**Your goal**
Using the data below, return all lines in which "Share" appears.

**Source material**
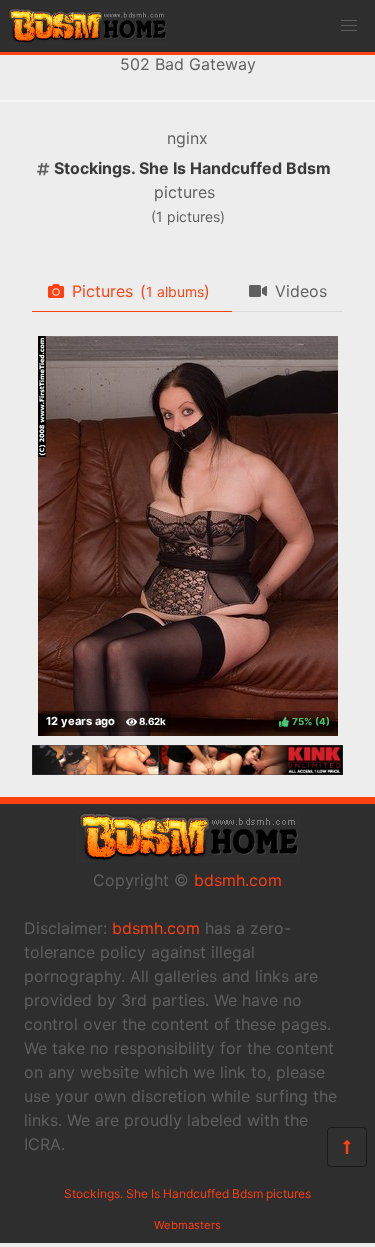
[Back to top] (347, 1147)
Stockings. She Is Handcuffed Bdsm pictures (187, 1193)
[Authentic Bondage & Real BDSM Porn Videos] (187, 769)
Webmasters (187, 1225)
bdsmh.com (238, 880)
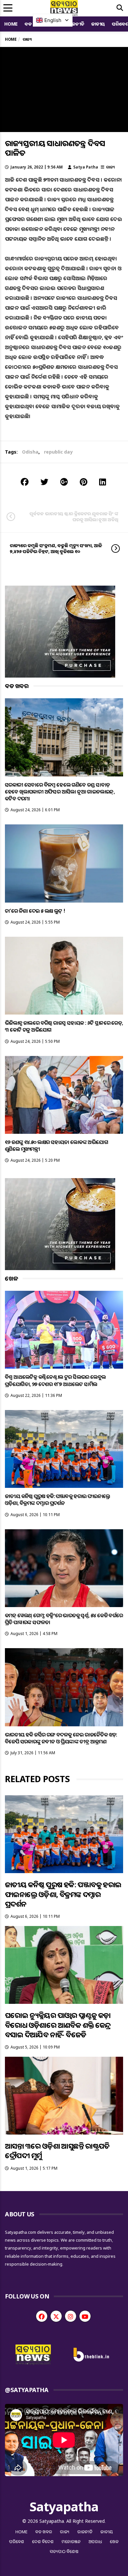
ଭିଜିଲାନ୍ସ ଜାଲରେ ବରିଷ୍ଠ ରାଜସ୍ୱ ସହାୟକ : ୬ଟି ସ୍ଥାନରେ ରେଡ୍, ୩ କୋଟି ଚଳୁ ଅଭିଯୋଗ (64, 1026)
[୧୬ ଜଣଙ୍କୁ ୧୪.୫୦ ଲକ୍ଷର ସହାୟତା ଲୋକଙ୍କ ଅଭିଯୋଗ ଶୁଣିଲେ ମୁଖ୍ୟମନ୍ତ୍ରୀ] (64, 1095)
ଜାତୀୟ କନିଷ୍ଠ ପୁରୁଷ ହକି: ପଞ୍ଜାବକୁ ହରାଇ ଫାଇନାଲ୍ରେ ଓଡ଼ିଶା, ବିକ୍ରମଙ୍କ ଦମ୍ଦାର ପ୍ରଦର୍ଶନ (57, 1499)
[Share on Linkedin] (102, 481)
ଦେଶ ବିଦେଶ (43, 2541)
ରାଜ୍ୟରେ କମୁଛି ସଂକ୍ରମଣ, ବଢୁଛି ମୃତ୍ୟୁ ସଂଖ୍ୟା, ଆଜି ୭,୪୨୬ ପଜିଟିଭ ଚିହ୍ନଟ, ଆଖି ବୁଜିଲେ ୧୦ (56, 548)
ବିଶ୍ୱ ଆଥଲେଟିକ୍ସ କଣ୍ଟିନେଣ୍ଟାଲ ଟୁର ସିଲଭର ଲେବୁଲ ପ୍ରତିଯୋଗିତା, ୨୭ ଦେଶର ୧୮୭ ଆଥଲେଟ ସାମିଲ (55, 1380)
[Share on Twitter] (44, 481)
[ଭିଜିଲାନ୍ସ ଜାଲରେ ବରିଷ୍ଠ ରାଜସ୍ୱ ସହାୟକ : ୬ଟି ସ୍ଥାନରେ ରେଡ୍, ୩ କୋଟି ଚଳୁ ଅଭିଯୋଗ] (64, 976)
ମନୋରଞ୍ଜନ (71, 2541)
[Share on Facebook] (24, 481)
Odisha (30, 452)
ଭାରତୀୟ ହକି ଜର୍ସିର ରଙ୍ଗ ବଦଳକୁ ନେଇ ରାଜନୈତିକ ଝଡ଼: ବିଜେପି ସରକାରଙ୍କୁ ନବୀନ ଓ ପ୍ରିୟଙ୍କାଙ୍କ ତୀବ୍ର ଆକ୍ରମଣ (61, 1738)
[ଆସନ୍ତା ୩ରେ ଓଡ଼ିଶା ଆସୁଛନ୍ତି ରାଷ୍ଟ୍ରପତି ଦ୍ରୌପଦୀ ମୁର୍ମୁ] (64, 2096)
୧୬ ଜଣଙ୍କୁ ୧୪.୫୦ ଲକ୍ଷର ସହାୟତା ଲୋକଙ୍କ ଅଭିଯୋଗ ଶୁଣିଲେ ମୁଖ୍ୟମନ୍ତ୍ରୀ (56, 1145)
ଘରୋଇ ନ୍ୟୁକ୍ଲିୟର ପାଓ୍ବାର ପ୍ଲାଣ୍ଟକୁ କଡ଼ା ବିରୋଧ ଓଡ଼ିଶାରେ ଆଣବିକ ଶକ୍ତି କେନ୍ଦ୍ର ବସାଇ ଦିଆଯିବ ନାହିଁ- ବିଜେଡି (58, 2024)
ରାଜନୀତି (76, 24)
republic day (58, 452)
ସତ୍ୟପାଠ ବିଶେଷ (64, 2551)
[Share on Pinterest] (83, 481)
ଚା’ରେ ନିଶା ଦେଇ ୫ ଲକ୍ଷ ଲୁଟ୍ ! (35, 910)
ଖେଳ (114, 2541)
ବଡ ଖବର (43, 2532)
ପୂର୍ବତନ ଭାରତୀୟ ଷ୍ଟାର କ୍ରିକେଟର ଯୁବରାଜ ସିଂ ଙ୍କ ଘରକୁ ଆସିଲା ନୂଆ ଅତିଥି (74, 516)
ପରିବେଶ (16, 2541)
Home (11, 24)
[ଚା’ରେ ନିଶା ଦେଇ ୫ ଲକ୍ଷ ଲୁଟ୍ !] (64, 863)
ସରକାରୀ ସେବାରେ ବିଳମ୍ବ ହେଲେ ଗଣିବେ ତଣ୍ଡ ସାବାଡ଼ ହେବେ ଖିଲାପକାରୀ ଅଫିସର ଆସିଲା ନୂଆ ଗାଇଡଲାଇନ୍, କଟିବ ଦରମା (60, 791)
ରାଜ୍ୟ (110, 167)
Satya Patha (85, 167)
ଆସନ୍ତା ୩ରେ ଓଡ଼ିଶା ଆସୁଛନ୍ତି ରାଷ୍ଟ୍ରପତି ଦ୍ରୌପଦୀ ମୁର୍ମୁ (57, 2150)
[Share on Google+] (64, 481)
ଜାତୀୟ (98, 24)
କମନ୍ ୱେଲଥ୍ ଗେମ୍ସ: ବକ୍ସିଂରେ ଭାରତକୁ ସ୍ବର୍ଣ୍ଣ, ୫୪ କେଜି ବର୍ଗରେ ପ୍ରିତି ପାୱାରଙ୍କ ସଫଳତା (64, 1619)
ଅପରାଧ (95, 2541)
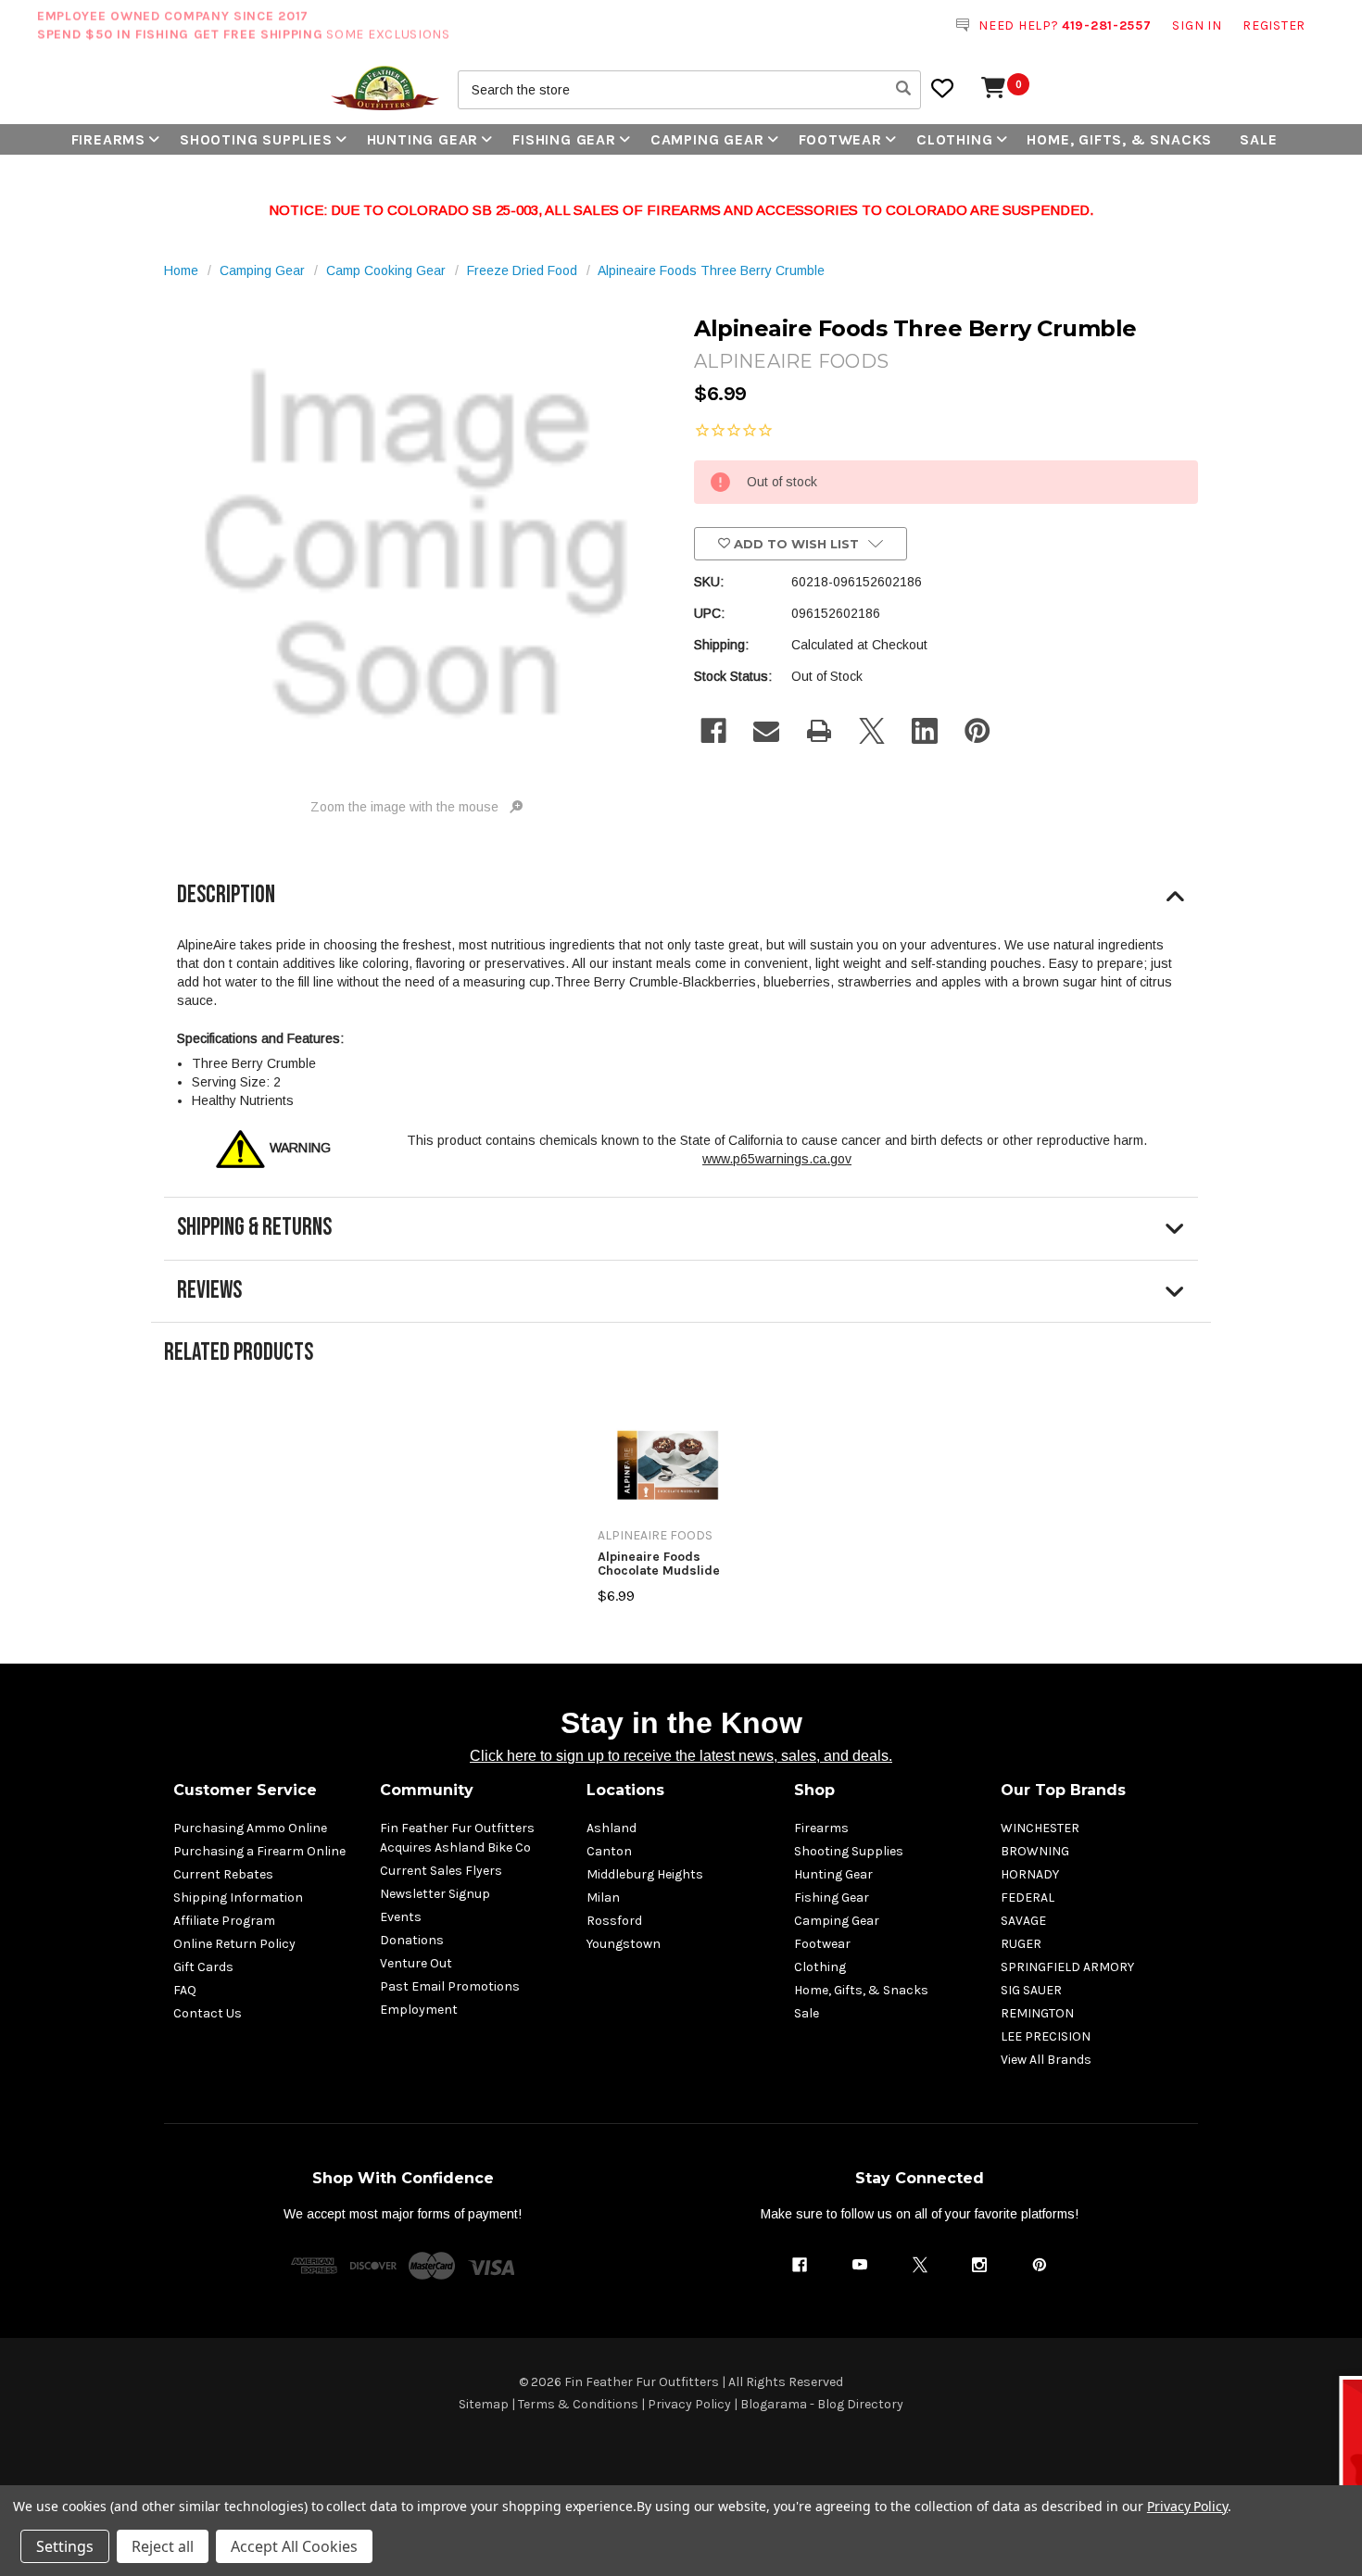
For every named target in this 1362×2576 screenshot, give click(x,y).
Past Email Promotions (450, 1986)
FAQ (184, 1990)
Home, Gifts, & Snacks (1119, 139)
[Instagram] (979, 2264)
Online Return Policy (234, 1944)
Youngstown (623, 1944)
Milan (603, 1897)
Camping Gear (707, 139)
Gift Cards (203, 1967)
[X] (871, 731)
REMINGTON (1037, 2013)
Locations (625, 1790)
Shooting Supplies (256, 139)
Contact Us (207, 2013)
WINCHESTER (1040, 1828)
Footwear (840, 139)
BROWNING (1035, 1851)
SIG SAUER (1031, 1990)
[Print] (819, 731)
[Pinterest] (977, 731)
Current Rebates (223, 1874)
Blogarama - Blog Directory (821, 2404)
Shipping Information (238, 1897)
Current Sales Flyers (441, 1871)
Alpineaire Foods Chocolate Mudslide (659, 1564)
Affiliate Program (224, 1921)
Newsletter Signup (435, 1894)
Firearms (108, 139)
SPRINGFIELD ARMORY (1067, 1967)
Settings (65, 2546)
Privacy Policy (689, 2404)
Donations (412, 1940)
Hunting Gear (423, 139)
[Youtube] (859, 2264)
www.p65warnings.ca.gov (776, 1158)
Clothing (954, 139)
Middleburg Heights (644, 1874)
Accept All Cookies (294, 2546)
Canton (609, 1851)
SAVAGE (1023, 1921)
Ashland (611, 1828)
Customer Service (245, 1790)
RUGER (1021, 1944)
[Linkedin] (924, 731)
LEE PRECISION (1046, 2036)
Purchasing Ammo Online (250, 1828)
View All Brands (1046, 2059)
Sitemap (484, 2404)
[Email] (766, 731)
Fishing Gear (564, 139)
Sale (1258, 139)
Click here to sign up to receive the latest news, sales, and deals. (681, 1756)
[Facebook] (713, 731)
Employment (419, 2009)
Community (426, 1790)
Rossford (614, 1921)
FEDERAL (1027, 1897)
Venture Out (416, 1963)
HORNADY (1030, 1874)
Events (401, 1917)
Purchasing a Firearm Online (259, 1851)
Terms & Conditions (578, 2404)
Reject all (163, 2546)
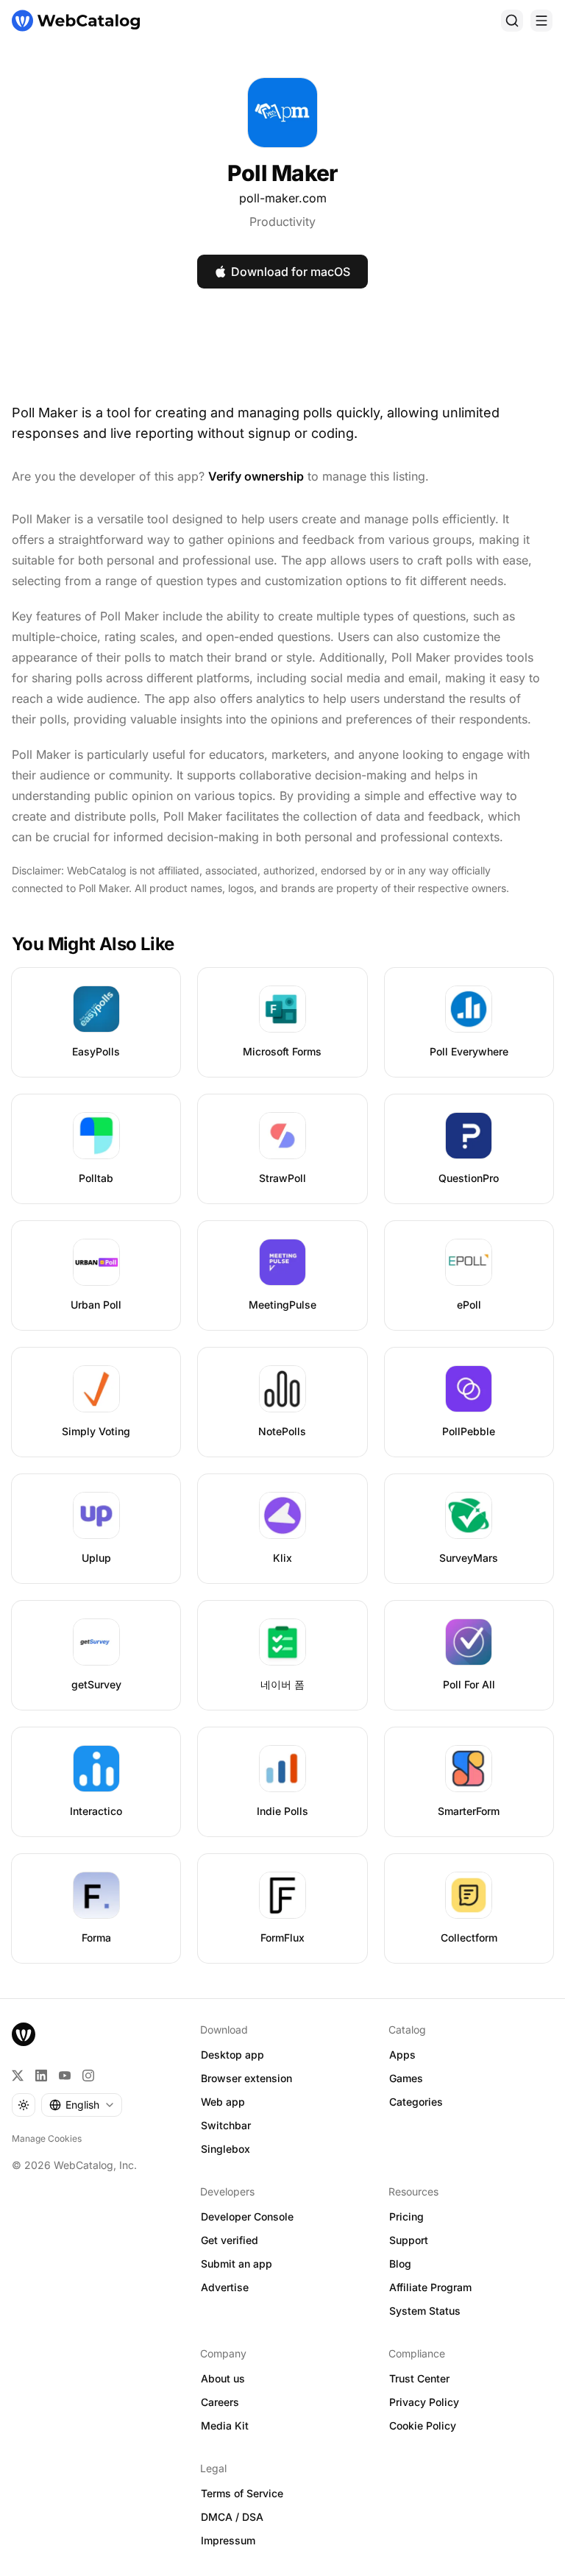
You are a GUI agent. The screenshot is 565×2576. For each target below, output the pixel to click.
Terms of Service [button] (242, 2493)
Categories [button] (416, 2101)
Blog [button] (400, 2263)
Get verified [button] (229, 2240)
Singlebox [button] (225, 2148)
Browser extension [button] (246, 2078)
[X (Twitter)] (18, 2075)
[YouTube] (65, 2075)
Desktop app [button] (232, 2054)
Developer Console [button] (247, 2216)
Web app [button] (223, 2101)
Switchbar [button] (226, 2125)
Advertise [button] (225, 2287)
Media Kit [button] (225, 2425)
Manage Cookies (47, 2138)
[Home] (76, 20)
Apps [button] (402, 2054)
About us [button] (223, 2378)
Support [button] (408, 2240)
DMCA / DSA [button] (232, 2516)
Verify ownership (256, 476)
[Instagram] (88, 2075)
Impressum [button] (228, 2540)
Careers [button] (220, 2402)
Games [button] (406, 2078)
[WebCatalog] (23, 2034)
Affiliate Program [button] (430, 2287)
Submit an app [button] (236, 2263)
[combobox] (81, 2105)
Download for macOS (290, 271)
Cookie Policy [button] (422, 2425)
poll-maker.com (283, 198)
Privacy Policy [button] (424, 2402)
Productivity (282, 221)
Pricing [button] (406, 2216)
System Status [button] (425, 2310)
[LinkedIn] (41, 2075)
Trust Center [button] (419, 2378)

**Solution to this task**
[Share on Linkedin] (102, 481)
[Share on Twitter] (44, 481)
[Share on Facebook] (24, 481)
[Share on Pinterest] (83, 481)
[Share on Google+] (64, 481)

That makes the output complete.